* ASSIGNMENT
Transcribe word for word the lines below from the line with "You are a computer-use agent. The" through the line with "Instruction: Start the", ends included.

* GIVEN DATA
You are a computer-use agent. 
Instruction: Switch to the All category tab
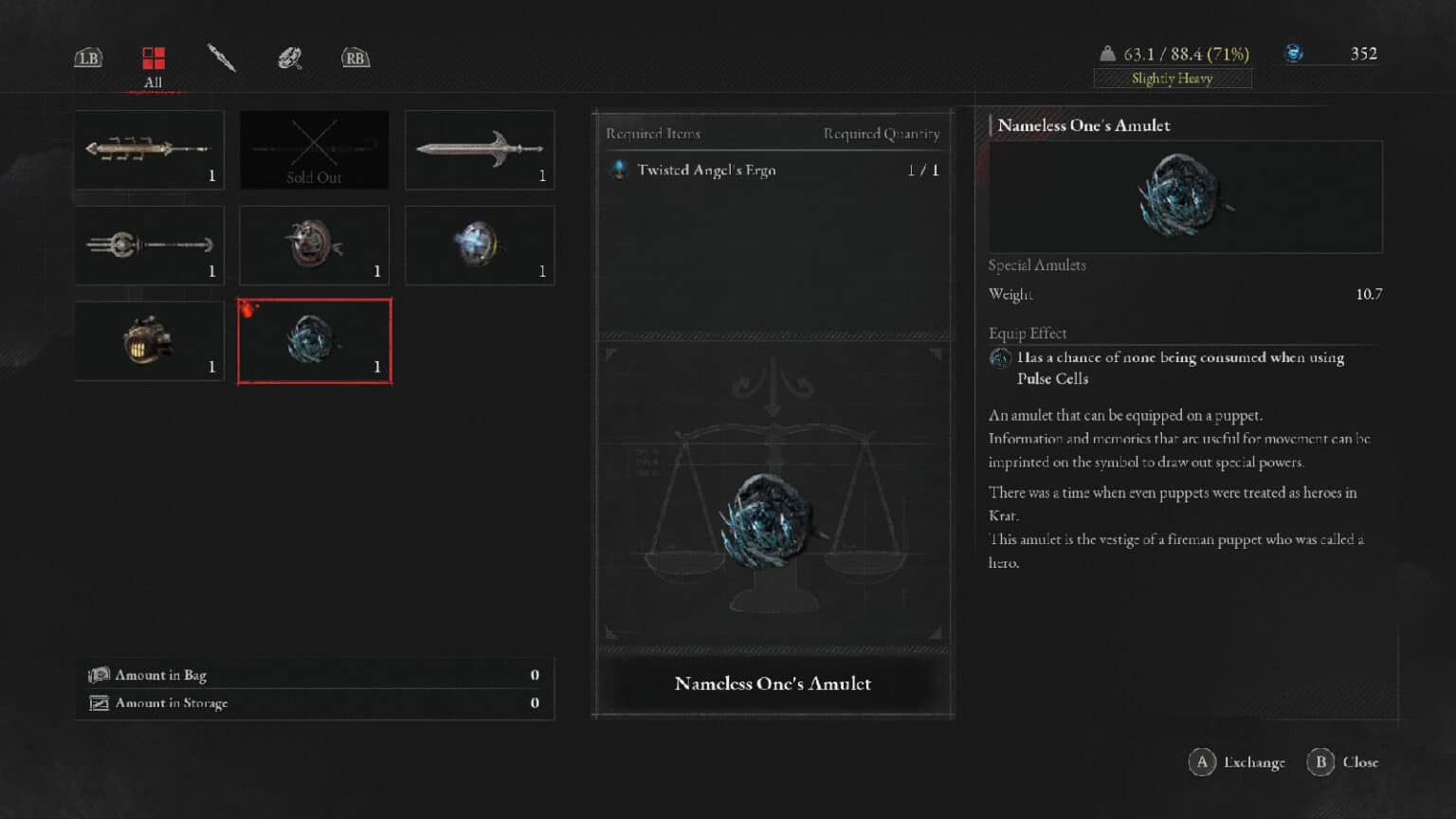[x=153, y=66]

* * *

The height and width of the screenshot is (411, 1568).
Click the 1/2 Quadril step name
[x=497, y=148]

* * *

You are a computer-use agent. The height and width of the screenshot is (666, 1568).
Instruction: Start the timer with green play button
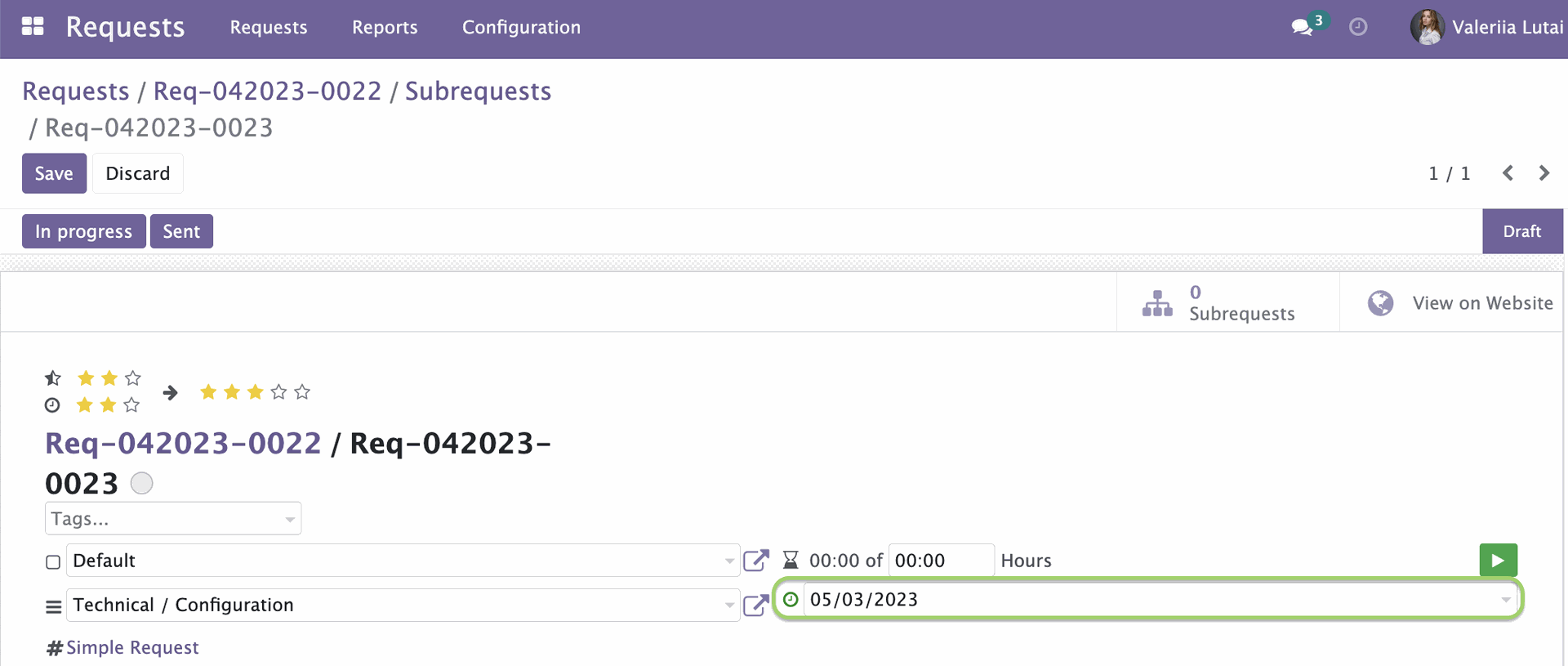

* RESULT
You are a computer-use agent. The height and width of the screenshot is (666, 1568).
Instruction: Start the timer with green play button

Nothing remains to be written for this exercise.